The girl stood on the sky-ship’s deck, holding her mother’s hand. Eyes bright with wonder as they stared at the city beneath them, wet with the sting of chi smoke. It hung in a pall over the city streets; a blanket covering the dozens, hundreds, thousands of people that scurried back and forth, a flood of sights and sounds, underscored with that oily, rancid smell. Kigen city was a living, breathing thing, a beast with a constantly writhing hide, people clinging to its flanks like an army of ticks. She had never imagined anything like it in all her life.
From above, it was intricate, beautiful and terrible, a winding maze of squeezeways and alleys twisting between the cracking sores of bleached buildings. The broad square of brick at its heart, cobbled arteries worming off in labyrinthine patterns that mimicked a maniac’s scrawl. A great cluster of broad, grand roofs on the hill, red flags crowing among its stunted gardens. A five-sided fist of yellow stone amidst a growth of hunchbacked, abandoned slaughter houses, the great nest of pipes and tanks and vomiting chimneys that must be the refinery, a rusted length of intestine spilling from its bowels and leading off north toward First House. Winding serpents of filthy river water, spilling out into a bay of char and floating refuse, shoals of garbage drifting on a dirty sea breeze.
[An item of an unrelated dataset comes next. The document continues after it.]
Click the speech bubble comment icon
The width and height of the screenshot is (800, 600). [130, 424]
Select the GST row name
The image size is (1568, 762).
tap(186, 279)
The streets were choked with a black-tongued haze, a dirty stain smeared across the skies, hovering over the crust of concrete and brick on the harbor’s skin.
The ship kissed the sky-spire as gentle as the summer rain. Cloudwalkers lashed them tight; thick rope knotted on corroded couplings. Yukiko climbed onto her father’s back, breathless with excitement as he descended the rungs. Her new goggles slipped down her nose, and she tightened the strap behind her head. She looked up at her mother climbing down after them, swift and sure, the fox tattoo on her arm proudly displayed for all to see.
“Mother,” Yukiko called. “Do you see all the people?”
“Hai, Yukiko,” she smiled down at her daughter. “I see them.” “Father, why are there so many?”
“This is the capital of Shima.” He smiled, ruffling her hair as his feet touched
the ground. “People from all over the Empire come here. Brave warriors, traders, priests. Sooner or later, every man turns his feet to Kigen.” Masaru helped Yukiko scramble up onto his shoulders. She peered at the throng, face alight with wonder. Her mother stepped down beside them, wrinkled her nose.
“Before he turned his feet here, perhaps he should have washed them.” Yukiko giggled.
“Naomi, please . . .” Masaru said.
“Mother’s right,” Yukiko nodded. “It smells here.”
“You’ll get used to it, Ichigo.” Masaru pinched her toes, eliciting a yelp. The motor-rickshaw waited for them, strange men with growling swords ushering them inside. They rode through the crowded streets and Yukiko pressed her nose to the pockmarked glass, watching the people drift by, wave after wave of seething flesh. The giant samurai in their clanking armor, the grubby children fighting in the gutters, the sararīmen and neo-chōnin, pedlars and beggars. And such a noise! Noise like she’d never heard, near deafening compared to their little bamboo valley, breeze whispering through the stalks in breaths a lifetime wide.
She wished Satoru could see it all.
Further up the Palace Way, an impossible cluster of towers and buildings beckoned, tiger flags waving in the toxic wind, daubed in red and gold, bigger than any building she had ever seen.
“Who lives there, father?”
“That is the Shōgun’s palace. We will visit it often, if we decide to stay. Would you like that?”
Yukiko looked uncertain.
“Can we fish there? Are there butterflies?”
“No,” her mother said, staring at her father. “There are no butterflies here, Yukiko. No birds. No flowers either.”
“What is that?” the girl cried, pressing against the window. Beyond the glass, a strange figure was clomping through the crowd, clad in chattering brass, all cogs and wheels and spinning teeth. Its head looked like the fighting mantis that used to clash across the bamboo forest in spring. Its eyes were red as blood, glittering in the muted sun.
Her mother had answered softly, for her ears only.
“That is your enemy.”
“Impure.”
Yukiko whispered the word, watching the Iishi crags grow smaller and smaller, tiny lightning flashing among the now-distant storms. It was such a simple thing; two syllables, the press of her lips together, one on another, tongue rolling upon her teeth. She breathed it again, as if savoring the shape. Tasting it.
“Impure.”
It was a word their mother had taught them, her and Satoru, sitting by the fireside late one night and swimming in their hound’s mind. She told the twins not all people had the Kenning; that there were some who could never know an animal’s thoughts or feelings, who were locked in the prison of simple sight, sound and smell.
“And they are jealous,” she’d warned. “So you must never tell another of the gift, not unless you trust them with your life. For if the Guild discover it, they will take it from you.”
The twins had nodded then, pretended to understand. Yukiko could remember those words like they were yesterday.